L’Altiplano, Tibet des Andes. Plateaux austères campés à 4000m à l’Ouest du pays, bordés par des sommets andins, veillés par de hauts volcans enneigés.
En quête de grands espaces, nous ne devrions pas etre en reste. Outre celui du corps qui s’affole au moindre effort, on y sent paraît il immanquablement vibrer le poul de l’aventure.
Nous le découvrirons du Nord vers le Sud, et nous dirigerons donc en premier lieu vers les rives du lac Titicaca au Nord du pays.
Titicaca, bijou d’un bleu merveilleux, dans son écrin de sommets andins, inondé de soleil le jour, inlassablement balayé chaque soir par le vent, témoin la nuit de somptueuses voutes célestes. Foyer de mythes et de civilisations antiques.
Au réveil ce matin, je relis cette phrase inscrite sur les murs de la chambre par de précédents cyclistes.
« es quando paras de tener miedo de l’incertidumbre que l’incertidumbre se converte en aventura ». En gros : laisser sa peur de côté fâce aux incertitudes, et celles ci se convertiront en aventure.
De quoi gonfler le moral quand ces incertitudes justement ne manquent pas : quelle météo auront nous à affronter ? Si le soleil peut y être accablant en journée, le mercure descend fréquemment sous 0 même en été.
L’équipement sera il sûr ? La suite nous prouvera que non.
Trouverons nous les forces physiques et morales d’affronter les difficultés de la route à ces altitudes ? Nous fûmes suffisamment braves.
Sentiment exaltant du départ. Nous quittons la casa de cyclistas au matin, pour nous engager avec nos montures surchargées dans les embouteillages des rues de La Paz, leurs pentes à deux chiffres, leurs gaz d’échappement, le cri des klaxons. Efforts méthodiques, vifs et précis pour caser ensuite notre équipement dans deux cabines de téléférique sans les arrêter. Première mission accomplie ! Nous gagnons 700m de dénivelé et traversons par les airs une grande partie de la ville haute El Alto.

+ + + + + + +

◆ **Objectif de travail**
Dans l'extrait choisi, remplacez « sommets andins » par « cimes andines » et recopiez tout ce qui va de « En quête de » jusqu'à « de précédents cyclistes. ». Les lignes n'ont aucun rôle à jouer ici.

◆ **Lignes de données**
+ + + + + + +

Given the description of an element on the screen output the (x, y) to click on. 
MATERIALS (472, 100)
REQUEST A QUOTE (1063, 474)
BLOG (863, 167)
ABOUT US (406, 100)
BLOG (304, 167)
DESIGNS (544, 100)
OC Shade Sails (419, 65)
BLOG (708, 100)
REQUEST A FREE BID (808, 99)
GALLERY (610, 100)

+ + + + + + +

◆ **Corrigé**
En quête de grands espaces, nous ne devrions pas etre en reste. Outre celui du corps qui s’affole au moindre effort, on y sent paraît il immanquablement vibrer le poul de l’aventure.
Nous le découvrirons du Nord vers le Sud, et nous dirigerons donc en premier lieu vers les rives du lac Titicaca au Nord du pays.
Titicaca, bijou d’un bleu merveilleux, dans son écrin de cimes andines, inondé de soleil le jour, inlassablement balayé chaque soir par le vent, témoin la nuit de somptueuses voutes célestes. Foyer de mythes et de civilisations antiques.
Au réveil ce matin, je relis cette phrase inscrite sur les murs de la chambre par de précédents cyclistes.